• _QUOTED PASSAGE_:
[Start of section]
In this issue, we look at whether the pandemic prompted lasting changes to key board meeting practices and processes. We present findings from a February 2022 survey of Society for Corporate Governance members representing more than 150 public and private companies. The intent of the survey was to understand long-term changes made in response to the pandemic in practices such as board meeting formats (frequency and length), virtual meeting approaches, attendance, and materials and agendas.

Select findings

Respondents, primarily corporate secretaries, in-house counsel, and other in-house governance professionals, represent public companies (89%) and private companies (11%) of varying sizes and industries.1 The findings pertain to all companies, public and private. Where applicable, commentary has been included to highlight differences among respondent demographics. The actual number of responses for each question is provided.

Download complete findings as well as results by respondent demographic in boxes above.

NOTE: The survey was entirely focused on benchmarking long-term changes (implemented or planned) to board practices and processes as compared to pre-pandemic times.

To what extent has the pandemic impacted your board’s overall processes and practices? (161 responses)

For both public and private companies, moderate impact, followed by low impact, were the most common responses.

Describe any changes to regular board meeting frequency and length. Select all that apply. (154 responses)

At least 50% of all respondent types and sizes reported no changes made to board meeting frequency, though 25% of large-caps and 17% of private companies reported an increase and 9% of small-caps reported a decrease. Some respondents offered comments that provided additional color and/or themes, such as:

  • Board meetings held more frequently early in the pandemic, but pre-pandemic cadence resumed going forward
  • Willingness to add an additional virtual board/committee meeting if a meeting agenda is getting too long
  • Committee meetings now held the week before the board meeting rather than the morning of the board meeting so that time can be used for full board discussion
  • More virtual meetings


Describe any changes to your regular board meeting attendance practices. Select all that apply. (148 responses)
[End of section]
• _ASSIGNED TASK_:
Answer these questions about the board survey summary, one per line:
1. In what month and year was the survey conducted?
2. What percentage of respondents represent public companies?
3. What share of large-caps reported an increase in board meeting frequency?
You will not need the stored data.

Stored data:
[Start of section]
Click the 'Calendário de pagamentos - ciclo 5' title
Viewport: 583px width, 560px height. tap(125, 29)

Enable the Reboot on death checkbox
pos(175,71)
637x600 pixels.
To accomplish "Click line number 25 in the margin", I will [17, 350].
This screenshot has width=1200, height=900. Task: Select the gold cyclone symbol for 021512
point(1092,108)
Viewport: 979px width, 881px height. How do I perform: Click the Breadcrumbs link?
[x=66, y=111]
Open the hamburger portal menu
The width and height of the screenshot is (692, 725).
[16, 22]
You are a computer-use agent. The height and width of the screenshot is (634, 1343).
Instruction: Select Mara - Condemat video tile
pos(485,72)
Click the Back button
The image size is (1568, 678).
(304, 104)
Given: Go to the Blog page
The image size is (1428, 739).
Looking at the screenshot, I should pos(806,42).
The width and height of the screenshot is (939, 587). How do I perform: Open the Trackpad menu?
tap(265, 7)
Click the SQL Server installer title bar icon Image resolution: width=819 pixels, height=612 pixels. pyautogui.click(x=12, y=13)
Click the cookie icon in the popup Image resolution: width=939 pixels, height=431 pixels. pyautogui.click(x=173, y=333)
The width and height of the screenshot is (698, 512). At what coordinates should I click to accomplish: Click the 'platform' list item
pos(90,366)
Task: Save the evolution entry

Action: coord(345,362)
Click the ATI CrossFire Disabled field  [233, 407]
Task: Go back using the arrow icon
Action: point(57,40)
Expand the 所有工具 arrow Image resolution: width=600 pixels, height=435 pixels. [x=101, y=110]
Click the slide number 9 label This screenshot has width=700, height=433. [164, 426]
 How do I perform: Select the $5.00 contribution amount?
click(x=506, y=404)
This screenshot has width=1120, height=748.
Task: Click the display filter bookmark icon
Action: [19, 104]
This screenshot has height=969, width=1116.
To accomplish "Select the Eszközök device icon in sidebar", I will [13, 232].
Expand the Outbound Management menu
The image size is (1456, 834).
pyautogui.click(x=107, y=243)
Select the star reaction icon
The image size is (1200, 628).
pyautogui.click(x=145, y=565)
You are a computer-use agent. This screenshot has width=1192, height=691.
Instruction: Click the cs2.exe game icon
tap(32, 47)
[End of section]
• _TASK SOLUTION_:
1. February 2022
2. 89%
3. 25%